Я вызвал возчика и сказал ему, что надо возвращаться в Витербе, где я оставил мой портфель на кровати.

— Отправьте туда почтальона.

— Я не могу ему это доверить. Если он убежит с моим портфелем, я человек конченный.

— Возьмите почтовых лошадей, а я буду ожидать вас здесь; но вы мне оплатите день.

— Вот цехин. Закажи быстро почтовых лошадей; но езжай медленно за нами на своих лошадях, потому что завтра с утра пораньше мы снова поедем.
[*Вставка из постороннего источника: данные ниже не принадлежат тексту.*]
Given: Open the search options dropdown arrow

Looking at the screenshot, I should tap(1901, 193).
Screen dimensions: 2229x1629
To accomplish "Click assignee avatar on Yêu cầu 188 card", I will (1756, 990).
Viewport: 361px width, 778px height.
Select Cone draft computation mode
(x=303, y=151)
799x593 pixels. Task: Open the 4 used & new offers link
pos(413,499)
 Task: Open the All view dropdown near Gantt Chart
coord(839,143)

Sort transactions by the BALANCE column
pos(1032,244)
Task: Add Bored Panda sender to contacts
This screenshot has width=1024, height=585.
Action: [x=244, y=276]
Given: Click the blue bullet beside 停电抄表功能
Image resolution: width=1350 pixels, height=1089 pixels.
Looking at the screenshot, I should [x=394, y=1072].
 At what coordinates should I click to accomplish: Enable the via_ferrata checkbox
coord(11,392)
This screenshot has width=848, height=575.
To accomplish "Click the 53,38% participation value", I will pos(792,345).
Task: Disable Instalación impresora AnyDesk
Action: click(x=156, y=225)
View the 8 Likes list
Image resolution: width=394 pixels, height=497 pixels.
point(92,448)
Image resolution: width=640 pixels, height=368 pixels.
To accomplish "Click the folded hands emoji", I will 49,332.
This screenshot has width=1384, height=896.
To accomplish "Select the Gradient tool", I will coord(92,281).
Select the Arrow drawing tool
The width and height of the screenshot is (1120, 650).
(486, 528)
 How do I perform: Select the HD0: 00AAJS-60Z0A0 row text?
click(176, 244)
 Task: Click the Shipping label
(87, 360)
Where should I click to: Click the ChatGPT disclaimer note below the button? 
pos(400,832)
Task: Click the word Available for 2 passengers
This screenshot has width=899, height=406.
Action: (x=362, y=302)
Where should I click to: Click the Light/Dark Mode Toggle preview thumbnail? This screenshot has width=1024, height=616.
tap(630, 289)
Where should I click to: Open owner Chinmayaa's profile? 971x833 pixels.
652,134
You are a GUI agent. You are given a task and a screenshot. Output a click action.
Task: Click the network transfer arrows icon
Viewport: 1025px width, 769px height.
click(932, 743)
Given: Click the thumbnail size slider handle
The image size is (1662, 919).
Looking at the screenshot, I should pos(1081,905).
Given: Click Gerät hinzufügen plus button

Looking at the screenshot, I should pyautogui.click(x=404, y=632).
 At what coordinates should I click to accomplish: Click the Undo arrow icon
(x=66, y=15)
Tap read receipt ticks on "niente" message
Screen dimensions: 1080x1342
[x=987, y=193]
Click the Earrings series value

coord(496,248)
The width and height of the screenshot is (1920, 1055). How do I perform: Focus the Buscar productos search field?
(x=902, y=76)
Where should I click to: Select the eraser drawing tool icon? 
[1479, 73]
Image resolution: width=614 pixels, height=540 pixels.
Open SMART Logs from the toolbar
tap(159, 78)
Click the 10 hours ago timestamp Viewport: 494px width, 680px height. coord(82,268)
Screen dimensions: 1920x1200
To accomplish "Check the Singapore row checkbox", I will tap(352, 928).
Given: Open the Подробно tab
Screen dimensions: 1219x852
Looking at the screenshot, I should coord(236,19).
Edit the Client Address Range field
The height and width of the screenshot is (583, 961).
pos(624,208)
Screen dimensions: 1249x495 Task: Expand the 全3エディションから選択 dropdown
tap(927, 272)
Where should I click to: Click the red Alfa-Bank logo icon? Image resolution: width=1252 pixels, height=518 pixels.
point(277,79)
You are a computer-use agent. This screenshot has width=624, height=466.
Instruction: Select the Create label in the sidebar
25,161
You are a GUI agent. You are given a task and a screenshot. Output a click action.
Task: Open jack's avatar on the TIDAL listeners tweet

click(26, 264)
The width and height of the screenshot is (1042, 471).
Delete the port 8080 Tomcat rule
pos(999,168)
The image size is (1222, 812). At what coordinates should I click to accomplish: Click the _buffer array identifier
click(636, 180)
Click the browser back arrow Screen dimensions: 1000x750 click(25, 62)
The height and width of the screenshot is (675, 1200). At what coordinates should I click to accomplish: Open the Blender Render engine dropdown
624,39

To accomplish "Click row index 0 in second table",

Цехин его убедил, лошади были вмиг поставлены, и мы прибыли к семи часам в Витербе, где я притворился, что в отчаянии, не находя портфеля. Служанка клялась, что никто кроме нее не заходил в комнату. Я со спокойным видом заказал ужин, дав понять Бетти, что должен действовать таким образом, чтобы избежать трудностей, которые могут возникнуть у возчика при возвращении в Сиену с ней, которую там воспринимают как переданную ему ее мужем. Он прибыл со своими лошадьми в десять часов и передал ей ее маленький чемодан, когда она об этом попросила. Я легко вскрыл маленький замок, висящий на цепочке, и Бетти взяла свой капот и пакет, в котором были у нее четыре рубашки, чулки, платки и ночные чепчики. Остальное было мерзавца; но я был слишком любопытен, чтобы не поинтересоваться, что у него было. Это, может быть, было все, чем он располагал в этом мире.

Мы нашли там старые штаны, пять-шесть мятых рубашек, мешочек с пудрой, в котором были также гребни и помада, и восемнадцать-двадцать брошюр, все комедии, либо комические оперы. Кроме этого — пакет с письмами, которые должны были быть весьма интересными и которые Бетти хотела прочесть вместе со мной. Первое, что мы нашли замечательного, было, что эти письма все были адресованы г-ну л'Этуаль, комедианту, очень известному в Марселе, в Монпелье, в Тулузе, в Байоне и во многих других городах юга Франции. Бетти внушала мне сочувствие. Она не могла смеяться. Она оказалась обманута презренным комедиантом, и стыд, который она испытывала, приводил ее в отчаяние. Я сказал, что мы их прочтем завтра, и она вздохнула с облегчением.